Thank you for complying!
Ideas are things of history when they are documented. Thus, an idea can live far beyond the life of a single human.
The idea does not change because the person that came up with it had syphilis, and the idea does not change when the person that thought it first end up insane. The idea is independent of the mind as soon as it has been recorded.
I have yet to see you provide any sort of evidence as to why Nietzsche's ideas are unworthy of discussed besides your personal convictions. You also keep telling that Nietzsche is defective morally, but you have yet to provide any sort of evidence from any of the texts that argues for your convictions.
Good post, Fido. A little unfair perhaps, but you do put your finger on the issues.

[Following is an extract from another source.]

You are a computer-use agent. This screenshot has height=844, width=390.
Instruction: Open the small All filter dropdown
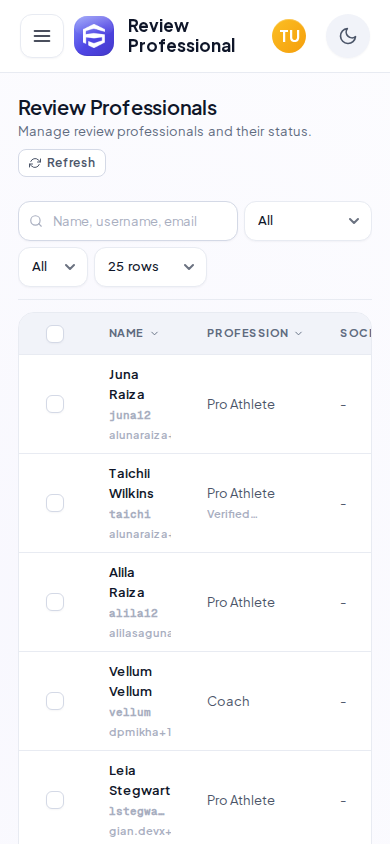pos(53,267)
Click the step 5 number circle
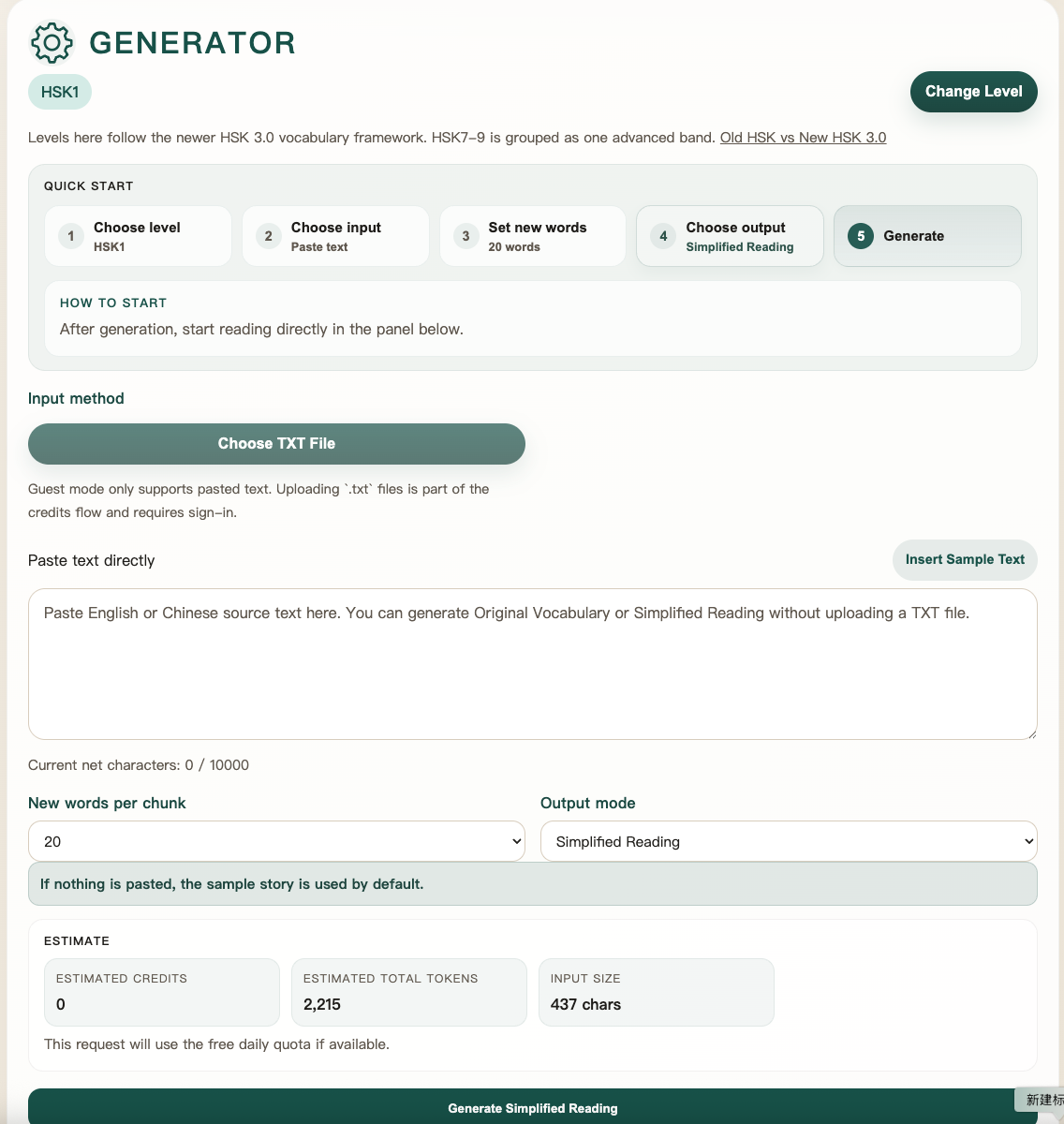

Spengler called Nietzsche a socialist, by which he meant moralist. Indeed, Nietzsche was a part time moralist. He thought man was too naive, too tame, too broken. But he should have realized that buying and selling and eating and shetting were going on like usual, that people were stuffing their faces, that criminals were being executed, wars fought. Where was all this pity? In the pulpit? But that was just whitewash. Nietzsche forgot that intellectual conscience or if you prefer consistency is the virtue of a subculture, not humanity at large.
The strange thing is that you criticize Nietzsche in a depth-psychology biographical way, and this to me is what Nietzsche did well to other philosophers. As you say, youth is madness, and I was drawn to Nietzsche by the phrase "beyond good and evil." What young man of spirit does not want to go beyond? And I digested all of this and even his errors were useful. As determinate negations, as capes tried on and found wanting. But Nietzsche was still a first-rank philosopher at times, in spite of all his absurdities. And even his absurdities are instructive, just as porn is instructive. Ecce Homo is an x-ray of philosophic ambition. Un-edited megalomania and power-drive, blah blah, etc.
I both admire and detest Nietzsche's enigmatic style of writing.
His writing seems to ask that you work him out, rather than him explaining himself. I find this both original and interesting but also a little lazy.
I think Nietzsche strives to be super-succinct and catchy - even referring to his aphorisms as 'barbs'... or catchy points. And his 'barbs' are catchy and I thinnk this sort of use of pun and wit is great.
I always dip in and out of BGaE and TotI and find both full of advice and reflections which I find relevant and interesting. However, I struggle to follow his larger ideas which are meant to be woven into the books, although I have tried to pick these up from books like 'A very short introduction to Nietzsche' (oxford press) and fine these equally inspired and original, especially regarding religion and slave morality.
In a nut shell I think his writing style (particularly in BGaE and TotI) is original and adventurous... both reflections of his thought and ideas in my opinion.
Regards,
Dan
"Wisdom maketh a man's face to shine." Ecclesiastes.
At moments, Nietzsche gets there. But he doesn't have the personality type to be a lawgiver.
He is a pinball, but his journey is instructive. A young reader will first assimilate his lesser thoughts and then negate them. But a kernel remains that is valuable.